Ecarin Clotting Time
The Ecarin Clotting Time (ECT) is a highly sensitive qualitative test where clotting time is directly related to dabigatran concentrations.48 In this assay, ecarin, a metalloprotease enzyme derived from the venom of Echis carinatus (the saw-scaled viper), is added to the plasma sample. Ecarin converts prothrombin to meizothrombin, an intermediate that promotes clotting.
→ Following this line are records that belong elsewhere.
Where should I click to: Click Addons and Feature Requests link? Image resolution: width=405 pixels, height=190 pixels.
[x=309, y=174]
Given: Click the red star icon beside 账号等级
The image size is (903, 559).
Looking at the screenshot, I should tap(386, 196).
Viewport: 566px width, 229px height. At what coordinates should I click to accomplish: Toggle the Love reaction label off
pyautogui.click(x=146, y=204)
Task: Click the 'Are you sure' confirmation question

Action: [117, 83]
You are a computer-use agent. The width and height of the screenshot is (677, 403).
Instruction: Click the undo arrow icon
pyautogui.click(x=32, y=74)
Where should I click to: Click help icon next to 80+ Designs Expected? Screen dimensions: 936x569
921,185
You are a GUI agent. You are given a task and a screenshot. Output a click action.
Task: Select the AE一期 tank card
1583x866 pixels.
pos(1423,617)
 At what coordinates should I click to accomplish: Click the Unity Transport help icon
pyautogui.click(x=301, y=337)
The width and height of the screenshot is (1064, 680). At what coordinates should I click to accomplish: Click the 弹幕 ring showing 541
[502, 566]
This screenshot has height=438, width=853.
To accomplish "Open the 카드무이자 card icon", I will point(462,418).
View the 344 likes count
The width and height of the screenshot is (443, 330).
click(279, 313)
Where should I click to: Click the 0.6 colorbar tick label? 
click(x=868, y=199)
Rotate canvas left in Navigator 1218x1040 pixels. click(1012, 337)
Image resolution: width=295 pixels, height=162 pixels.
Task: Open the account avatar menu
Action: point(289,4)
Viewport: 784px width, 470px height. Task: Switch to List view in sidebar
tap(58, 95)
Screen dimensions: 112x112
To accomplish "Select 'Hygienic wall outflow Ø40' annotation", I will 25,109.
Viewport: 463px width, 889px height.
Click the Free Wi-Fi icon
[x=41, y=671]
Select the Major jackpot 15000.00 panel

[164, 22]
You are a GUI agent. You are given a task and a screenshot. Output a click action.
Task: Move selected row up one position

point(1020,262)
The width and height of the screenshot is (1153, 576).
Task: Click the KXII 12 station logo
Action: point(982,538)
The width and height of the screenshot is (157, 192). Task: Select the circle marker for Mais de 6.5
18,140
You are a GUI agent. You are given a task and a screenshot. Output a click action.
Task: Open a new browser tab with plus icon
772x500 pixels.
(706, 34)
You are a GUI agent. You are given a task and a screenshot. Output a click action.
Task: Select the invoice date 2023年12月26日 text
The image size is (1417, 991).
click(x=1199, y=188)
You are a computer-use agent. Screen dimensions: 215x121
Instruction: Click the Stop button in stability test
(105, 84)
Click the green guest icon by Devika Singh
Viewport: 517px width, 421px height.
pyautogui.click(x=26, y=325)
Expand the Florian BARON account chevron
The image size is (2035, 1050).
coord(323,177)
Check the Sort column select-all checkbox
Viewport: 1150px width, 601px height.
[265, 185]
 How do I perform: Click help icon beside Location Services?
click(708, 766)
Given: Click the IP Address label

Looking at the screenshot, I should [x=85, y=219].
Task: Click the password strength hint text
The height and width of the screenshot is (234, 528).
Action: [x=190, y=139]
In the presence of dabigatran, however, the conversion of prothrombin is inhibited, resulting in a prolonged clotting time.48
The ECT has a linear dose-response relationship and can be used to measure dabigatran levels within the therapeutic range. Due to its simplicity, the ECT can be automated for use with modern coagulation analyzers, although performance verification is required for accuracy.48
While the ECT is primarily a research tool with limited clinical availability in the United States, the development of commercial kits could potentially improve its practicality. However, these kits have not been fully standardized or validated for dabigatran, and thus their use may be problematic.48
It is important to note that low prothrombin levels or hypofibrinogenemia can lead to falsely elevated clotting times that are disproportionate to dabigatran or other DTI concentrations. For these reasons, the ECT is not recommended for emergency monitoring of anticoagulant effects, despite its inclusion in some prescribing information.
Ecarin Chromogenic Assay
The Ecarin Chromogenic Assay (ECA) is a quantitative coagulometric test specifically designed to assess the concentration of dabigatran, a DTI.48 Unlike some other coagulation tests, the ECA is not influenced by levels of prothrombin or fibrinogen, which can cause inaccurate results in other assays. This makes the ECA particularly useful in clinical situations where these factors may be variable, such as in patients with coagulopathies or low fibrinogen levels. The linear dose-response relationship between dabigatran concentration and clotting time allows the ECA to provide precise, quantitative measurement across the therapeutic range.48
Although the ECA is a reliable method for assessing dabigatran activity, it is not widely available due to its complexity and the need for specialized equipment.48 The assay requires appropriate calibration and performance verification to ensure accuracy. While it has shown promise for emergency settings, such as in cases of bleeding or urgent surgery, its clinical use is still somewhat limited, primarily due to availability issues and the high cost of the reagents.48
Despite these limitations, the ECA remains a valuable tool for assessing the anticoagulant effect of dabigatran in specialized clinical scenarios where precise quantification of drug levels is necessary.
Anti-Factor IIa Testing for DTIs
The anti-factor IIa assay is a valuable tool for the precise quantification of the anticoagulant effect of DTIs, such as dabigatran.47 This assay works by measuring the cleavage of a thrombin substrate in the plasma. Plasma is mixed with the substrate, which is typically cleaved by thrombin to produce a measurable signal. If dabigatran is present, it inhibits thrombin activity, leading to a decrease in substrate cleavage. As a result, the extent of inhibition correlates with the dabigatran concentration. This assay is particularly useful in situations where accurate quantification of dabigatran levels is critical, such as in emergency scenarios or for monitoring patients with renal impairment.48
CONCLUSION
When it comes to clotting and anticoagulation, pharmacists need expertise. They must consider the reason for the testing, be it screening, diagnosis, or monitoring. Patient factors complicate the decision, and unexpected results need to be researched and mitigated. Laboratory results are the clues that inform the detective work of anticoagultion.